James Webb telescope captures ‘cosmic hourglass’

(ORDO NEWS) — The James Webb Space Telescope captured the protostar L1527 and its surrounding dark cloud.

The bright colors of the nebula, visible only in infrared light, indicate that the protostar is in the process of collecting material.

These glowing clouds in a star forming region in the constellation Taurus are perfect targets for the NIRCam instrument.

The protostar itself is hidden from prying eyes. She hides in the center of a gas cloud, the shape of which resembles an hourglass.

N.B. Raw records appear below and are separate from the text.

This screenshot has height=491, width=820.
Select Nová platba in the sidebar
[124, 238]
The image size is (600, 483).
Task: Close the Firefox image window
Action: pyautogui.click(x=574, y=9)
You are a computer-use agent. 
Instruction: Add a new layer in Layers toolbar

The clouds in this image are colored blue and orange. The color depends on the thickness of the layers of dust between the Webb and the clouds. The blue areas are where the dust layer is thinnest.

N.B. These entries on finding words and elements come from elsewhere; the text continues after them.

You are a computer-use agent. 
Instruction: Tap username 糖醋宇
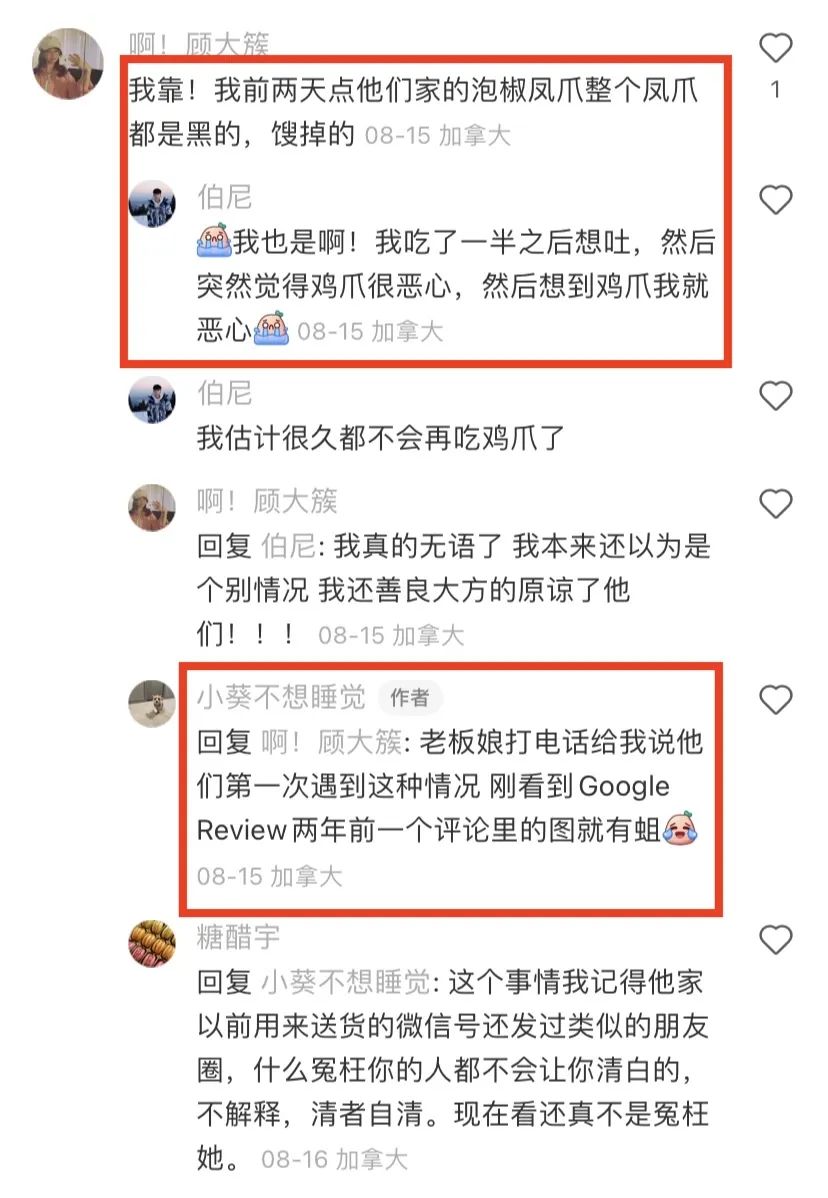(x=238, y=936)
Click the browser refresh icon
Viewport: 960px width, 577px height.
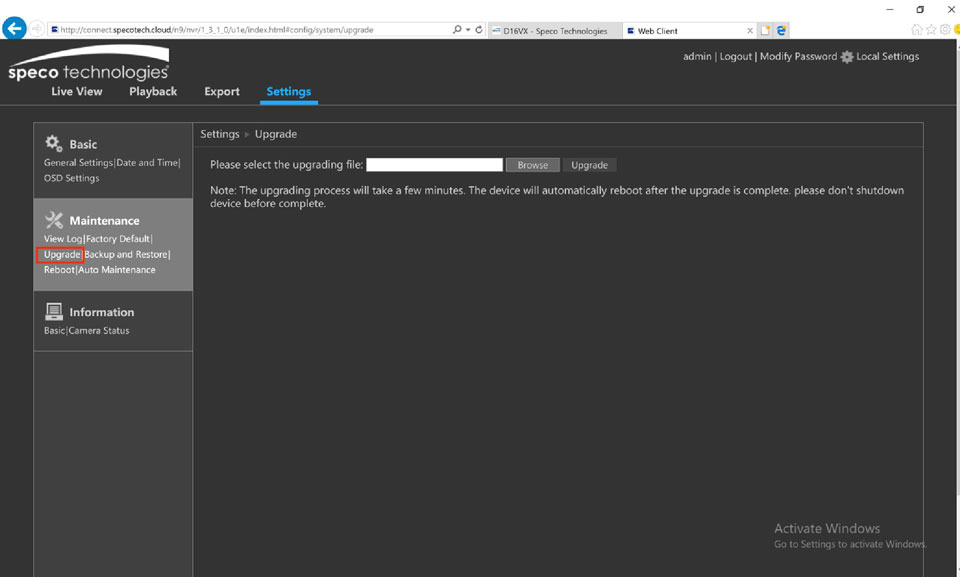click(479, 30)
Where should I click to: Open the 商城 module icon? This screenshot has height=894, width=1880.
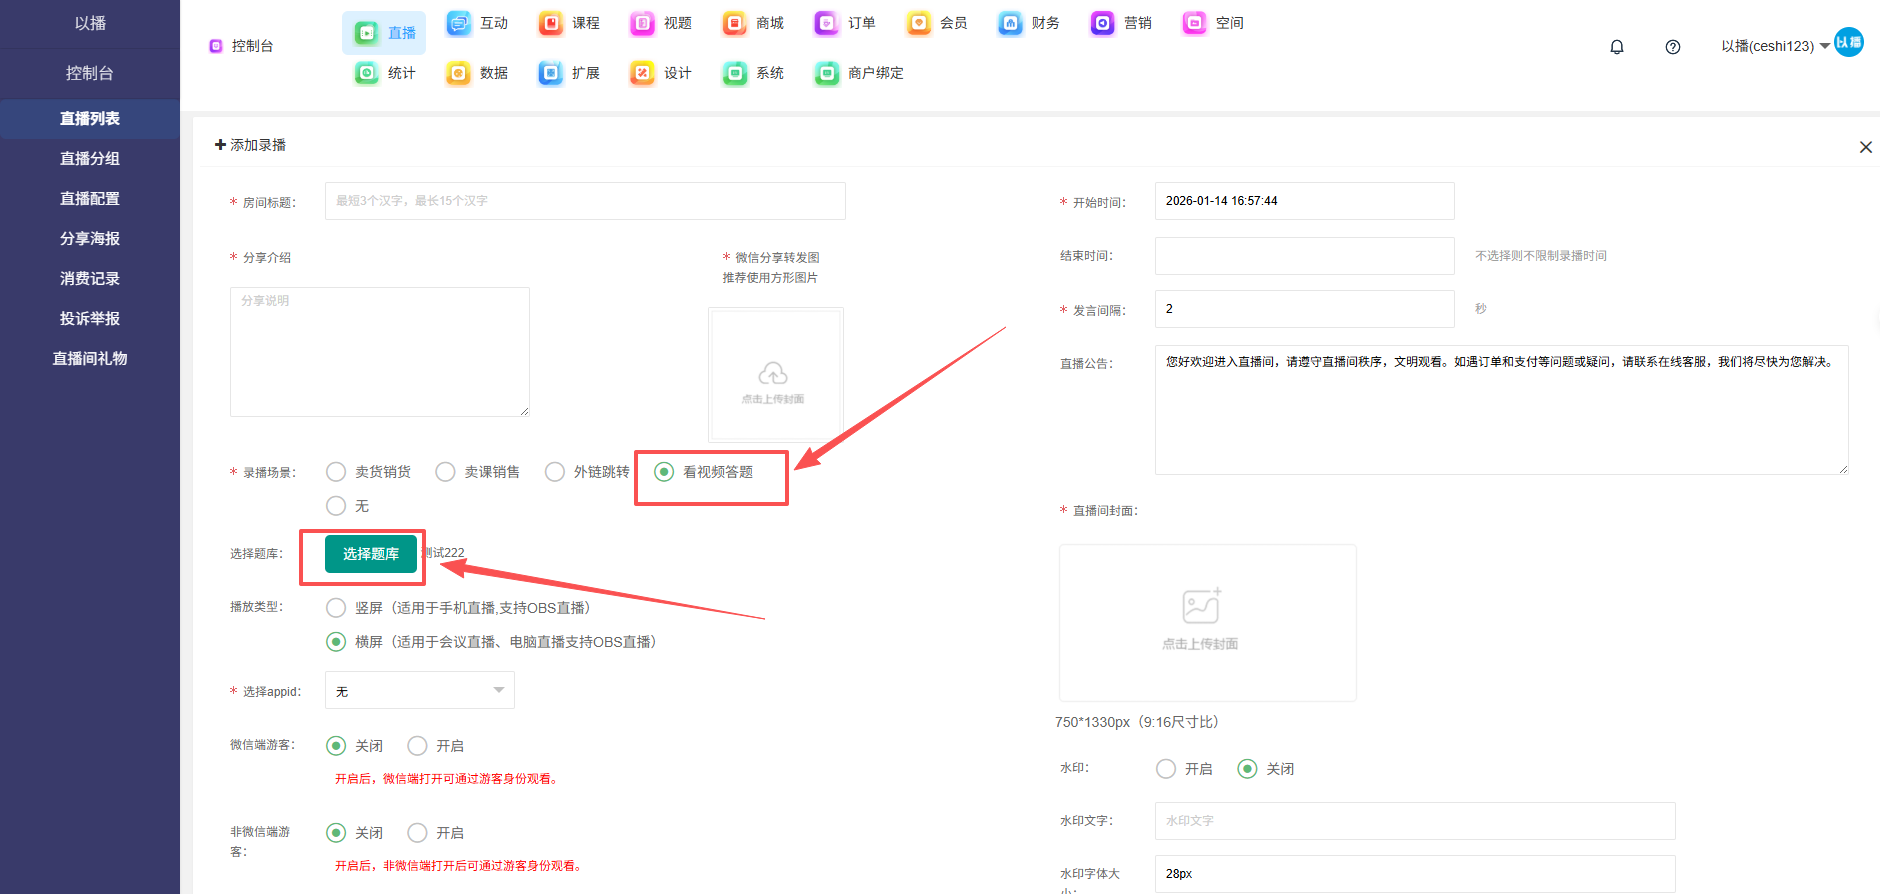(x=735, y=23)
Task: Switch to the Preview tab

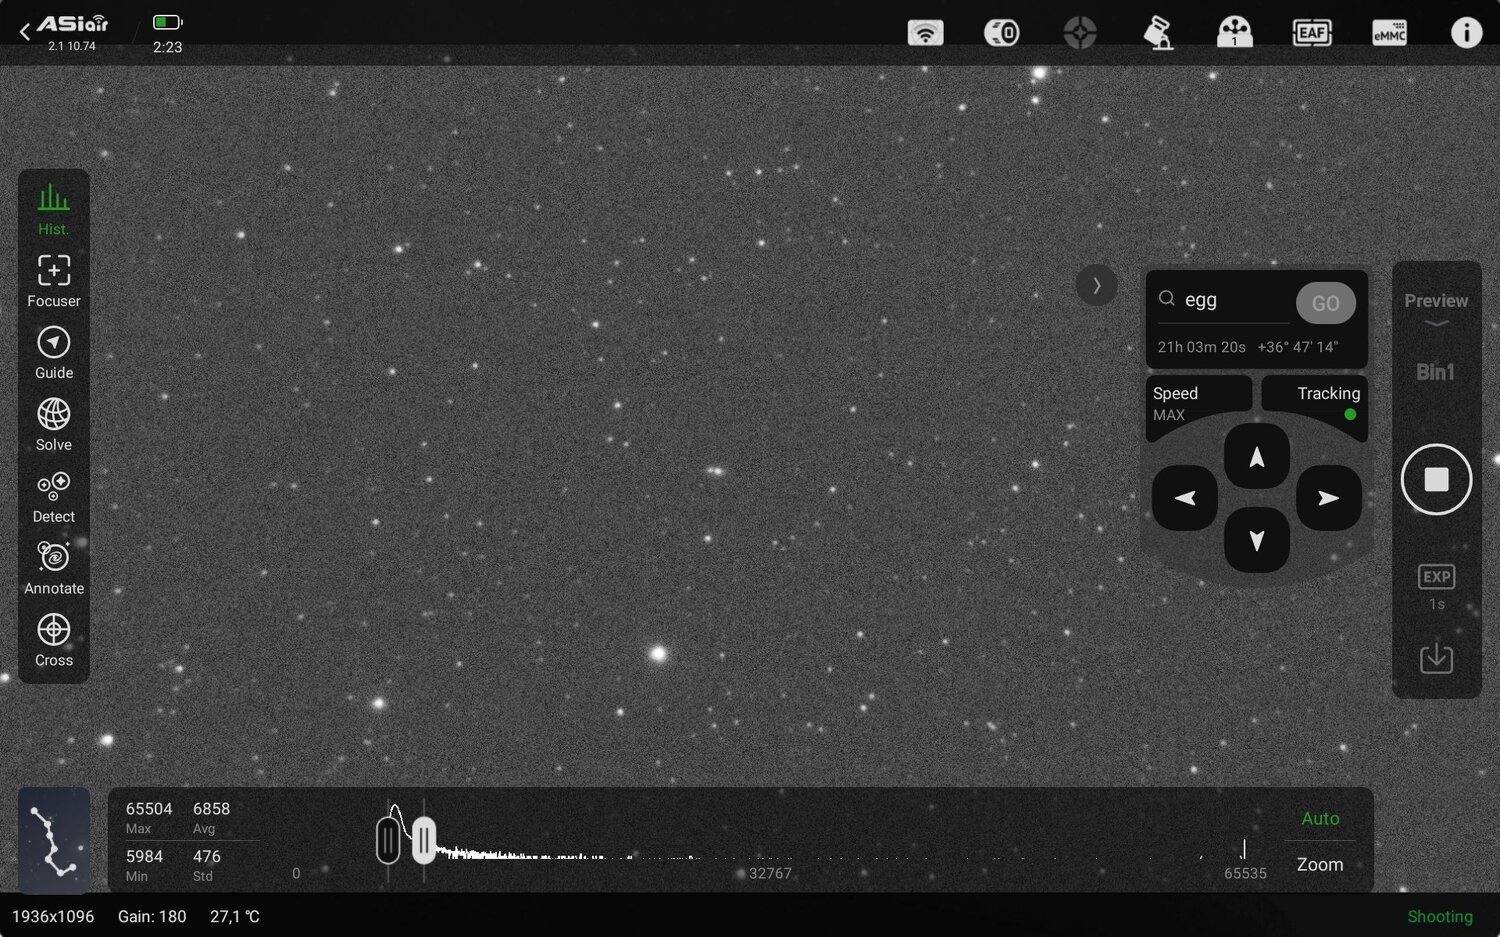Action: tap(1436, 300)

L1527 is only about 100,000 years old. Given its age and far-infrared brightness, L1527 is considered a class 0 protostar. It is at the earliest stage of star formation.

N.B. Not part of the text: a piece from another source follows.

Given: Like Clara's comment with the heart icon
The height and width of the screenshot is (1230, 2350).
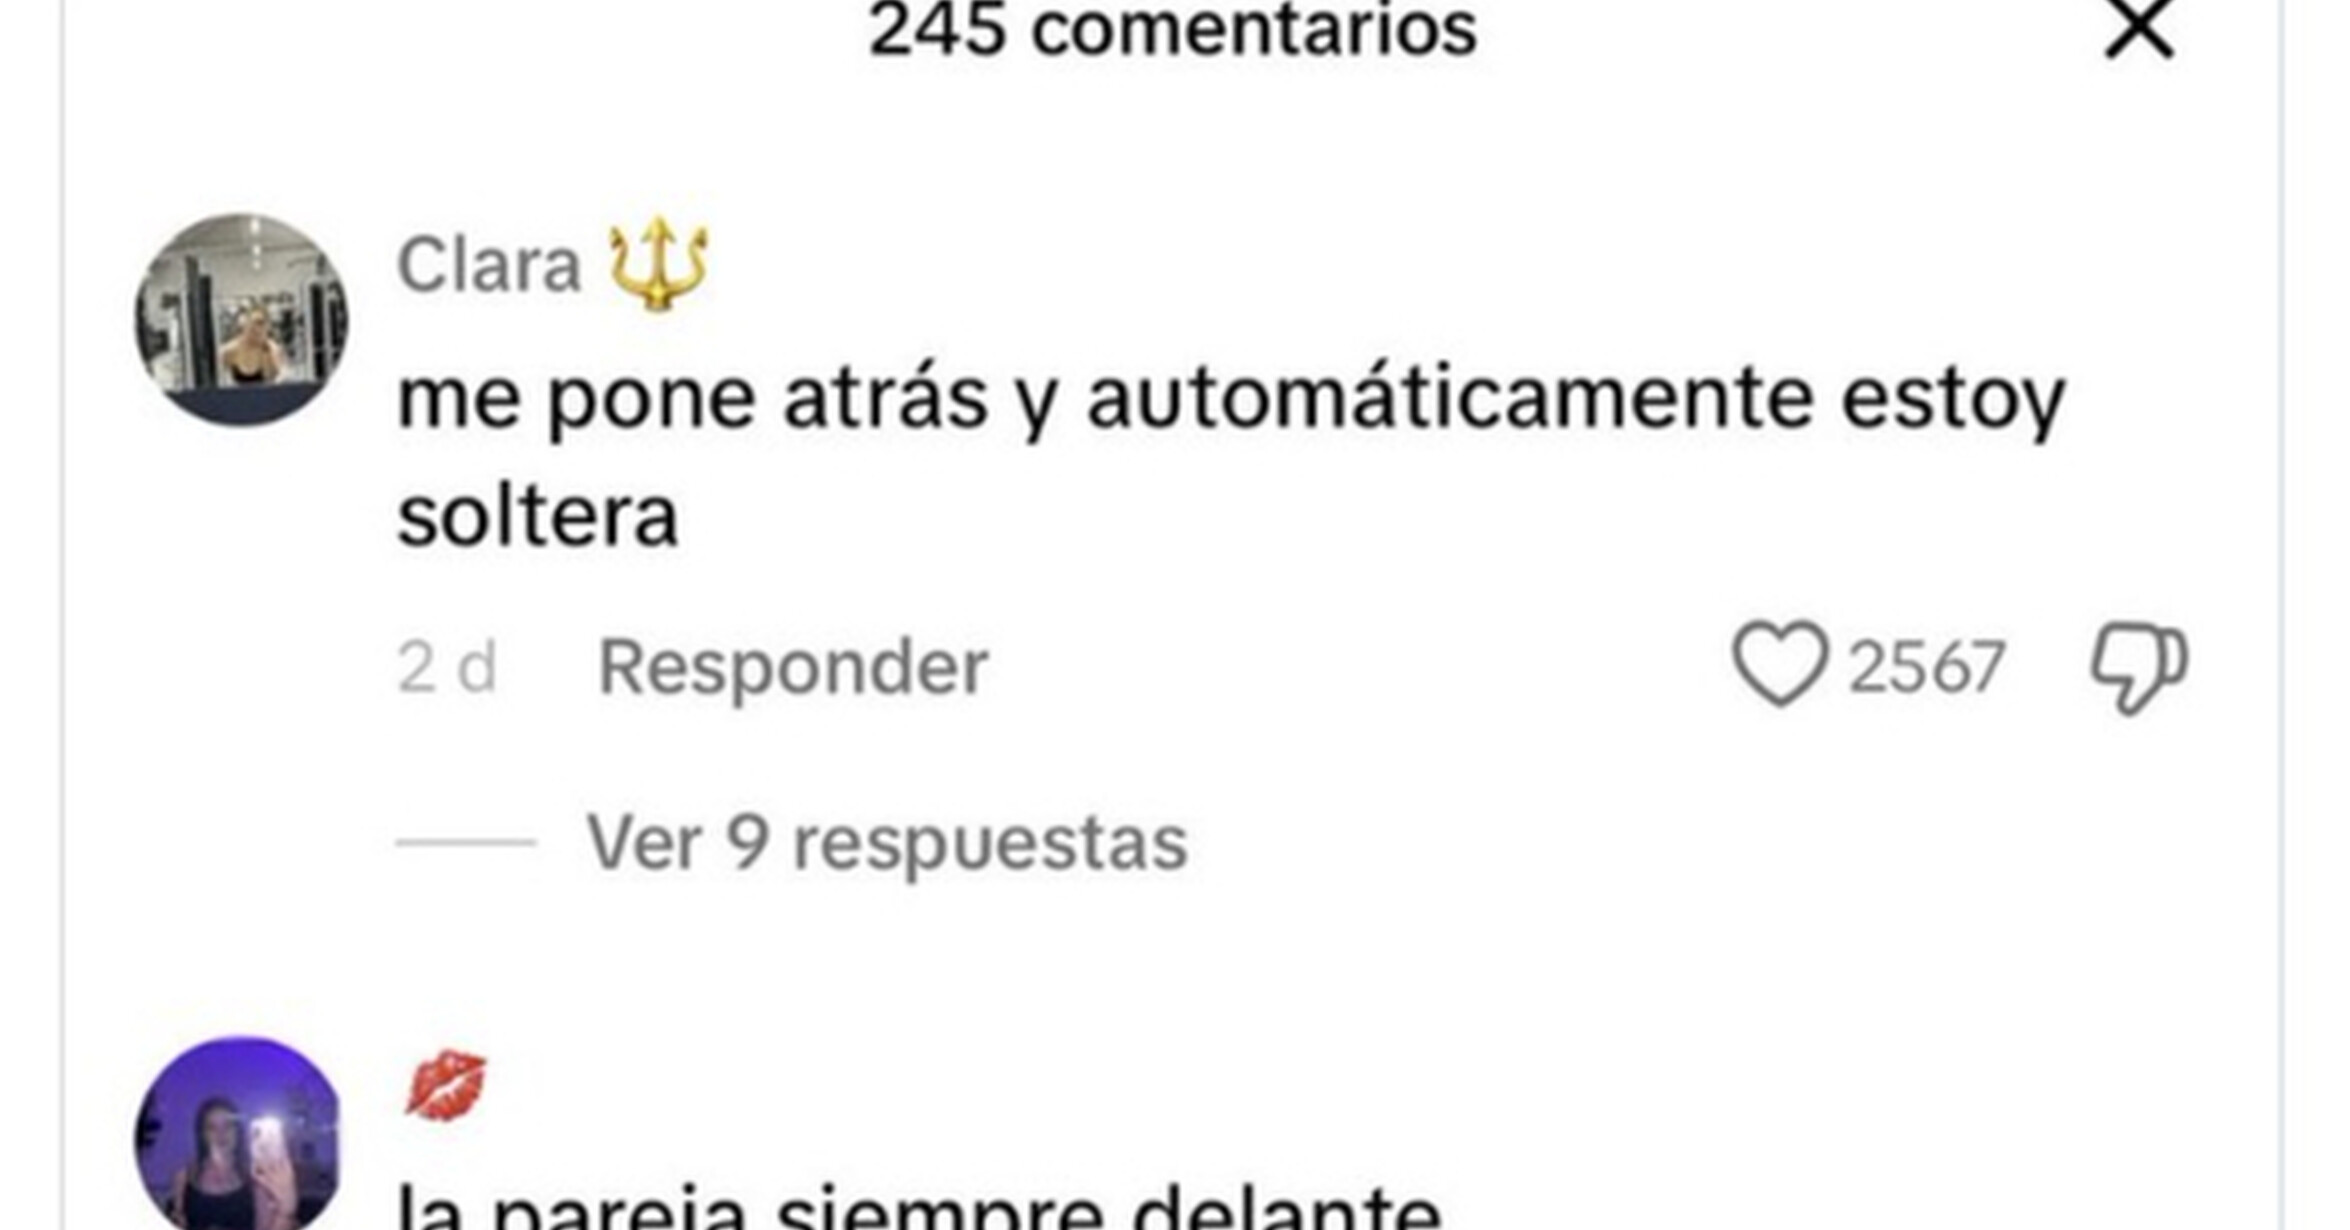Looking at the screenshot, I should [1780, 664].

Such protostars, still cocooned in a dark cloud of dust and gas, have a long way to go before they become full-fledged stars. L1527 does not yet generate its own energy through nuclear hydrogen fusion.

Its shape, although mostly spherical, is also not yet stable. And the mass of a protostar is from 20 to 40% of the mass of the Sun.

The surrounding molecular cloud is made up of dense dust and gas, which are attracted to the center where the protostar resides. The material is twisted in a spiral around the center.

This creates an accretion disk that feeds material to the protostar. As it gains more mass and contracts, the temperature of its core rises, eventually reaching the threshold for fusion to begin.

The size of the disk, which appears in the image as a dark band in front of the bright center, is approximately the size of our solar system.

Ultimately, this image of L1527 gives an idea of ​​what the Sun and solar system looked like in their infancy.